Work instruction
Each line from the one containing "Viewport: 1589px width, 1191px" through the end of the records below must be repeated exactly, and no other line.

Stored records
==========

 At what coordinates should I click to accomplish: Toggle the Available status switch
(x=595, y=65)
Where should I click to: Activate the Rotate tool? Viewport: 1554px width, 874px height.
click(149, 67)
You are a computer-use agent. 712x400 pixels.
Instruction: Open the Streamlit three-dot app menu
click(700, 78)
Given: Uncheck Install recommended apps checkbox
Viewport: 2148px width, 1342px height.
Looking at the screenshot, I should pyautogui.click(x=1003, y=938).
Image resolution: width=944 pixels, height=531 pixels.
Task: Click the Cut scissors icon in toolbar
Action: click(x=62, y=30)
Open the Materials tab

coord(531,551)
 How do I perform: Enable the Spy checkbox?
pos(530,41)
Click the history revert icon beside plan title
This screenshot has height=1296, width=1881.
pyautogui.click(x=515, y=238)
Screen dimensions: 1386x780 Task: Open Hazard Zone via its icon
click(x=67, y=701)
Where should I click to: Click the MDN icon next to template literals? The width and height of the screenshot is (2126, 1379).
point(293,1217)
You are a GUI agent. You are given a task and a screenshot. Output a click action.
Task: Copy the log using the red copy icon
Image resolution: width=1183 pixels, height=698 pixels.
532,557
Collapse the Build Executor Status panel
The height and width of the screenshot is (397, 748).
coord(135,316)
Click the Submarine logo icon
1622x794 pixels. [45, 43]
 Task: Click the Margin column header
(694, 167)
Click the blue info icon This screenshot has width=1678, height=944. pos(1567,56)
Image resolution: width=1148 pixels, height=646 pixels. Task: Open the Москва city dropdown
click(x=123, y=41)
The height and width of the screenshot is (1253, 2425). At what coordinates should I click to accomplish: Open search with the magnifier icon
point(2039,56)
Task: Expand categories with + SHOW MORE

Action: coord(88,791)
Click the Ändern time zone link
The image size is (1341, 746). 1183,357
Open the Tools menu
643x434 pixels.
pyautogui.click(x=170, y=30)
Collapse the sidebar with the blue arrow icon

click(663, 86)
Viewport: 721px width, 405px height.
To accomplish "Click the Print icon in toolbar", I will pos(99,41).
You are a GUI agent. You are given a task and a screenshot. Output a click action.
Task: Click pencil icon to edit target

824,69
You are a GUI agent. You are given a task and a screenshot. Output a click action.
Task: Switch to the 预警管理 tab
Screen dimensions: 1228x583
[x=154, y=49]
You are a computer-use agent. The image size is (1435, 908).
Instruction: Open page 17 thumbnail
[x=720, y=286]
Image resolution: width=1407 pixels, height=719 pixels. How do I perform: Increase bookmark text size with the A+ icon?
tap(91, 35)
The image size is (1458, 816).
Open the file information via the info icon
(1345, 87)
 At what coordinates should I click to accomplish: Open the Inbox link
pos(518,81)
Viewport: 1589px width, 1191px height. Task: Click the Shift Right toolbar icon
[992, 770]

==========

Answer to this task
Viewport: 1589px width, 1191px height. Task: Click the Shift Right toolbar icon
[992, 770]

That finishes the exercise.